An exact reproduction of each record is required.

Start of Input records

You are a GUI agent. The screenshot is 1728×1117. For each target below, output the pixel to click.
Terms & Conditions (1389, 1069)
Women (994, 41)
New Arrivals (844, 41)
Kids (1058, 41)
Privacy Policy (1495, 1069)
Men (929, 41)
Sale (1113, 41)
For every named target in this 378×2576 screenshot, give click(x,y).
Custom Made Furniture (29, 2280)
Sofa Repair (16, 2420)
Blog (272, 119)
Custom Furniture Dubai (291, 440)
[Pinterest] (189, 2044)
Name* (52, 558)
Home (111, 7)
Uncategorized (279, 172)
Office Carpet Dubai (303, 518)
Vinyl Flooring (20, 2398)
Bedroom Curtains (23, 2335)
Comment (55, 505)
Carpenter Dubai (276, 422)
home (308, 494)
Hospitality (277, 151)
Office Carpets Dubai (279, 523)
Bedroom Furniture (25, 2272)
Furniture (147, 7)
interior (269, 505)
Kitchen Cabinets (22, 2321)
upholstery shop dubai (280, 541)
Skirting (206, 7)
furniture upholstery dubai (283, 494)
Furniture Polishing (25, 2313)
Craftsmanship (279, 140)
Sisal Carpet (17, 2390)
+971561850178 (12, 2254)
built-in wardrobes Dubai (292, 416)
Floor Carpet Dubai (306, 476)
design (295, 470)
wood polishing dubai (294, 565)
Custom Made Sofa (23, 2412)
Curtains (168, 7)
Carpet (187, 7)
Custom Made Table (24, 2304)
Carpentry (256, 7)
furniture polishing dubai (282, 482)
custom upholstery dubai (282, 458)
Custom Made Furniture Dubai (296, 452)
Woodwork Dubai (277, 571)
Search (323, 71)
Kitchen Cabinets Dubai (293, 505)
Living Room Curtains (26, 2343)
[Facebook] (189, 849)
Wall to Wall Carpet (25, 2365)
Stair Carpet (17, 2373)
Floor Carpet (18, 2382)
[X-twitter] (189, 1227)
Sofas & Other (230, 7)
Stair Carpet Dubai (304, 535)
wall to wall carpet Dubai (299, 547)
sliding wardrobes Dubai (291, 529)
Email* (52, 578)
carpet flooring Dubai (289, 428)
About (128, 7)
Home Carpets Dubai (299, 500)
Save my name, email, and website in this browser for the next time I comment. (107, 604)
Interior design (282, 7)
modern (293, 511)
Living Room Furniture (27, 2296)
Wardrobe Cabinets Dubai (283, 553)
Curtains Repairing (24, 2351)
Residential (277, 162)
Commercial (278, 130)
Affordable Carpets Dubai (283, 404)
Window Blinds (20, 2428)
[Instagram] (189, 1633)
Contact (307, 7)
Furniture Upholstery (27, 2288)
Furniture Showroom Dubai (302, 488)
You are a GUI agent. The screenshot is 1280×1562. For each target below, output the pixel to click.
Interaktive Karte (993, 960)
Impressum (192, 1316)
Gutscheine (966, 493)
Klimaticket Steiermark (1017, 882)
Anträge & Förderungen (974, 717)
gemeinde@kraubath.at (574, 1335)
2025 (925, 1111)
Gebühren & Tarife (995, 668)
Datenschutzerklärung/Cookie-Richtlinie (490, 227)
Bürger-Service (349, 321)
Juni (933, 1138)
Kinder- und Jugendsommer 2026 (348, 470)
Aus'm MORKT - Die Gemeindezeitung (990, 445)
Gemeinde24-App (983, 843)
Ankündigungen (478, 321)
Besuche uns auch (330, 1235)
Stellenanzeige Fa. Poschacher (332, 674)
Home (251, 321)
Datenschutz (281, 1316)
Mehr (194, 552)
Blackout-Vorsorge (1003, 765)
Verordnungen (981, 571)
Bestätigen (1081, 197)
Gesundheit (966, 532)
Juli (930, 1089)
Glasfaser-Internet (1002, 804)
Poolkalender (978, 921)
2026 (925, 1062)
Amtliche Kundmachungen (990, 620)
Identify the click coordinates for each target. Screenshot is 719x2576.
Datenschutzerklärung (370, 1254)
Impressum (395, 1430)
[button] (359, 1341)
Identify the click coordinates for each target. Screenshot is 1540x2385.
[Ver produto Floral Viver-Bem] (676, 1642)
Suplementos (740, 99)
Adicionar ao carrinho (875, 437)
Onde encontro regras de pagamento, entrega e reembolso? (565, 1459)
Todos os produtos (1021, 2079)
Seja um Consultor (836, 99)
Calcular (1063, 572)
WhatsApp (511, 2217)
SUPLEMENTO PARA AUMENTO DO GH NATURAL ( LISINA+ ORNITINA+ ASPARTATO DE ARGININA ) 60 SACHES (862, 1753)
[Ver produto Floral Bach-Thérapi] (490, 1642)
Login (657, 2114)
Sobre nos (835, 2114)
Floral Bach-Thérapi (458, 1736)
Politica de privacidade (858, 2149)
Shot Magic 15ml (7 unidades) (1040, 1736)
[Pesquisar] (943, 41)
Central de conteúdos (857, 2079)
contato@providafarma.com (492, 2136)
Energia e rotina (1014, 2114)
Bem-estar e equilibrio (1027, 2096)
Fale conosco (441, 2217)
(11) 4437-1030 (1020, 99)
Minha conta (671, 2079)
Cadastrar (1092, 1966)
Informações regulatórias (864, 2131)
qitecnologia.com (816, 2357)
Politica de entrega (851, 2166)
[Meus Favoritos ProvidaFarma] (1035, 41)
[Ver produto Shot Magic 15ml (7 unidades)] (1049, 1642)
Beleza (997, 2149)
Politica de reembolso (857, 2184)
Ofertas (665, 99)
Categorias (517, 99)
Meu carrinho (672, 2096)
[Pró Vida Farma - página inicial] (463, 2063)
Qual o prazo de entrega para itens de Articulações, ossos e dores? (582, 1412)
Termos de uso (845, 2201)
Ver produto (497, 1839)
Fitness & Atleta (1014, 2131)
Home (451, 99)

End of Input records

Output for this exercise
You are a GUI agent. The screenshot is 1728×1117. For each target below, output the pixel to click.
Terms & Conditions (1389, 1069)
Women (994, 41)
New Arrivals (844, 41)
Kids (1058, 41)
Privacy Policy (1495, 1069)
Men (929, 41)
Sale (1113, 41)
For every named target in this 378×2576 screenshot, give click(x,y).
Custom Made Furniture (29, 2280)
Sofa Repair (16, 2420)
Blog (272, 119)
Custom Furniture Dubai (291, 440)
[Pinterest] (189, 2044)
Name* (52, 558)
Home (111, 7)
Uncategorized (279, 172)
Office Carpet Dubai (303, 518)
Vinyl Flooring (20, 2398)
Bedroom Curtains (23, 2335)
Comment (55, 505)
Carpenter Dubai (276, 422)
home (308, 494)
Hospitality (277, 151)
Office Carpets Dubai (279, 523)
Bedroom Furniture (25, 2272)
Furniture (147, 7)
interior (269, 505)
Kitchen Cabinets (22, 2321)
upholstery shop dubai (280, 541)
Skirting (206, 7)
furniture upholstery dubai (283, 494)
Furniture Polishing (25, 2313)
Craftsmanship (279, 140)
Sisal Carpet (17, 2390)
+971561850178 (12, 2254)
built-in wardrobes Dubai (292, 416)
Floor Carpet Dubai (306, 476)
design (295, 470)
wood polishing dubai (294, 565)
Custom Made Sofa (23, 2412)
Curtains (168, 7)
Carpet (187, 7)
Custom Made Table (24, 2304)
Carpentry (256, 7)
furniture polishing dubai (282, 482)
custom upholstery dubai (282, 458)
Custom Made Furniture Dubai (296, 452)
Woodwork Dubai (277, 571)
Search (323, 71)
Kitchen Cabinets Dubai (293, 505)
Living Room Curtains (26, 2343)
[Facebook] (189, 849)
Wall to Wall Carpet (25, 2365)
Stair Carpet (17, 2373)
Floor Carpet (18, 2382)
[X-twitter] (189, 1227)
Sofas & Other (230, 7)
Stair Carpet Dubai (304, 535)
wall to wall carpet Dubai (299, 547)
sliding wardrobes Dubai (291, 529)
Email* (52, 578)
carpet flooring Dubai (289, 428)
About (128, 7)
Home Carpets Dubai (299, 500)
Save my name, email, and website in this browser for the next time I comment. (107, 604)
Interior design (282, 7)
modern (293, 511)
Living Room Furniture (27, 2296)
Wardrobe Cabinets Dubai (283, 553)
Curtains Repairing (24, 2351)
Residential (277, 162)
Commercial (278, 130)
Affordable Carpets Dubai (283, 404)
Window Blinds (20, 2428)
[Instagram] (189, 1633)
Contact (307, 7)
Furniture Upholstery (27, 2288)
Furniture Showroom Dubai (302, 488)
You are a GUI agent. The screenshot is 1280×1562. For each target below, output the pixel to click.
Interaktive Karte (993, 960)
Impressum (192, 1316)
Gutscheine (966, 493)
Klimaticket Steiermark (1017, 882)
Anträge & Förderungen (974, 717)
gemeinde@kraubath.at (574, 1335)
2025 (925, 1111)
Gebühren & Tarife (995, 668)
Datenschutzerklärung/Cookie-Richtlinie (490, 227)
Bürger-Service (349, 321)
Juni (933, 1138)
Kinder- und Jugendsommer 2026 (348, 470)
Aus'm MORKT - Die Gemeindezeitung (990, 445)
Gemeinde24-App (983, 843)
Ankündigungen (478, 321)
Besuche uns auch (330, 1235)
Stellenanzeige Fa. Poschacher (332, 674)
Home (251, 321)
Datenschutz (281, 1316)
Mehr (194, 552)
Blackout-Vorsorge (1003, 765)
Verordnungen (981, 571)
Bestätigen (1081, 197)
Gesundheit (966, 532)
Juli (930, 1089)
Glasfaser-Internet (1002, 804)
Poolkalender (978, 921)
2026 (925, 1062)
Amtliche Kundmachungen (990, 620)
Identify the click coordinates for each target. Screenshot is 719x2576.
Datenschutzerklärung (370, 1254)
Impressum (395, 1430)
[button] (359, 1341)
Identify the click coordinates for each target. Screenshot is 1540x2385.
[Ver produto Floral Viver-Bem] (676, 1642)
Suplementos (740, 99)
Adicionar ao carrinho (875, 437)
Onde encontro regras de pagamento, entrega e reembolso? (565, 1459)
Todos os produtos (1021, 2079)
Seja um Consultor (836, 99)
Calcular (1063, 572)
WhatsApp (511, 2217)
SUPLEMENTO PARA AUMENTO DO GH NATURAL ( LISINA+ ORNITINA+ ASPARTATO DE ARGININA ) 60 SACHES (862, 1753)
[Ver produto Floral Bach-Thérapi] (490, 1642)
Login (657, 2114)
Sobre nos (835, 2114)
Floral Bach-Thérapi (458, 1736)
Politica de privacidade (858, 2149)
Shot Magic 15ml (7 unidades) (1040, 1736)
[Pesquisar] (943, 41)
Central de conteúdos (857, 2079)
contato@providafarma.com (492, 2136)
Energia e rotina (1014, 2114)
Bem-estar e equilibrio (1027, 2096)
Fale conosco (441, 2217)
(11) 4437-1030 (1020, 99)
Minha conta (671, 2079)
Cadastrar (1092, 1966)
Informações regulatórias (864, 2131)
qitecnologia.com (816, 2357)
Politica de entrega (851, 2166)
[Meus Favoritos ProvidaFarma] (1035, 41)
[Ver produto Shot Magic 15ml (7 unidades)] (1049, 1642)
Beleza (997, 2149)
Politica de reembolso (857, 2184)
Ofertas (665, 99)
Categorias (517, 99)
Meu carrinho (672, 2096)
[Pró Vida Farma - página inicial] (463, 2063)
Qual o prazo de entrega para itens de Articulações, ossos e dores? (582, 1412)
Termos de uso (845, 2201)
Ver produto (497, 1839)
Fitness & Atleta (1014, 2131)
Home (451, 99)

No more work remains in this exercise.